Another man trudged across the lot. “That old girl is built like a tank. She didn’t just make it, she saved the Dragon too, though they left a few scars on each other.” He pointed to the swath of mud cut by seawater. “Right here—this was brink of disaster. The current washed her stern around but the bow, is exactly where I blocked it up.”
“Mr. James.” Clara hugged him with one arm, keeping her right hand on Glory.
“Clara, you shouldn’t be here. But, I know why you came.”
“She’s a survivor, my survivor.” Clara rubbed her hands across dings and scratches in the gel coat. “Can one of you do me a favor, please?”
“If you promise to get back on that bus and go home,” Mr. James said, “I know your parents and they must be worried sick.”
Clara nodded and pulled an American flag out of her coat. It unfurled to a full eight feet long. “Can you hang this? I have zip ties.”
“I’ll do it.” Hans grabbed a step-ladder and climbed to the top. He took the ensign off Glory’s bow and tossed it to Clara. “Hold onto that.”
“This was brand new in September.” Clara rubbed the fabric in her hands.
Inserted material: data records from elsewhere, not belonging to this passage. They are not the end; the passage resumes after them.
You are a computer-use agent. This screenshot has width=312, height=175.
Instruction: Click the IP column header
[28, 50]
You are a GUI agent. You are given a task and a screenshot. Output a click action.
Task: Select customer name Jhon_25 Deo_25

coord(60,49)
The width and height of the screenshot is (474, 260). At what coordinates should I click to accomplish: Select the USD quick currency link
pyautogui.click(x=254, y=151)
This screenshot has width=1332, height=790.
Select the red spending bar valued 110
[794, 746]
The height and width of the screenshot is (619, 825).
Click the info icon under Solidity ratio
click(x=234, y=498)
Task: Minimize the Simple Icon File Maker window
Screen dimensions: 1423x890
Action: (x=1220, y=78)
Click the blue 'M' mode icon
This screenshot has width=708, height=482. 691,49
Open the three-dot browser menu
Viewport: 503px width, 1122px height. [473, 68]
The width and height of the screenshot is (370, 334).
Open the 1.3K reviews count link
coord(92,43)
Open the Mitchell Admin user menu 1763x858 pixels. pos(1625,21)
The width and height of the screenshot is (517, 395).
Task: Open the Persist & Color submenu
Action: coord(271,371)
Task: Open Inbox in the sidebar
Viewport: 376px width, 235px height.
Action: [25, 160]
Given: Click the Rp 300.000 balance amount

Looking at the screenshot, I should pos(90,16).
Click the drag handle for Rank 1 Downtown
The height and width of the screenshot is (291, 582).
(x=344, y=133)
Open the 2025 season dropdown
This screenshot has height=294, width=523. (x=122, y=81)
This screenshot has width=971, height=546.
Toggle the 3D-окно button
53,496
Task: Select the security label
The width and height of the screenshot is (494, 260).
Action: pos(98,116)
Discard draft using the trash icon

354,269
The red and white stripes were shredded to ribbons and tied in knots, but the “Don’t Tread On Me” lettering and serpent were still intact.
“That’s what a hundred mile-per-hour wind does,” Hans said, “Now, where do you want this beauty?”
Clara pointed to the rail above her head. The flag whipped in the wind and she felt Glory’s hull vibrate, as trickles of life lit chrome and stainless steel.
Hans stood back nodded at the massive flag. “That should bump the roller coaster off the news. Unbelievable, in this day and age, nobody saw what happened here. No power, no satellite photos—just a disaster zone.”
I know what happened, Clara. I’ll tell you every detail.
“How will this ever get cleaned up? It’s so…” Clara searched for the right word. “Destroyed.”
“I’m not just cleaning it up. I’m rebuilding—better than new.” Mr. James spread his arms. “This place will be sparkling by Memorial Day.”
“I promise,” Clara whispered, “I’ll go as soon as the bus comes back.”
“Take your time.” Both men stepped away and watched the teenage girl rest her palms and forehead against the hull.
“She always talk to that boat?” Hans mumbled.
“And the boat answers,” Mr. James said, “People thinks she’s nuts, but you and I know she’s not.”
“I knew you’d make it, Glory.” Clara didn’t try to stop her tears this time.
Sshhh, please don’t cry. Your prayers saved me…saved my soul.
As the late autumn sun began to set, Clara boarded the bus as promised. She took a long look back at the piles of boats and mountains of debris. Glory sparkled on the edge of the wreckage, her new flag billowing in the wind, her light and life returning and growing brighter by the minute.
“My Glory.” Clara poked the bus driver’s elbow.
“All I saw was a pile of rubble when I dropped you off, but it looks like you sprinkled that ship with glitter.” The bus driver pointed to the red, white and blue in Clara’s hand. “You should frame that little flag.”
Clara slumped down in the seat behind the driver and dropped her face into her hands.
“I know it’s been a nightmare.,” The driver said, “A bad time for our shore, but if we work together, we’ll come out the other side.”
“Stronger.” Clara nodded.
The bus driver swung the doors shut. “I assume you named her?”
“She kinda’ named herself.”
“Never stop believing.” He smiled into the rearview mirror. “Hold tight, your soul.”
Clara wiped the final tears from her eyes. “It was Glory, who held onto me.”
Based on the true story of Glory Days…a survivor, my inspiration and a genuine Queen.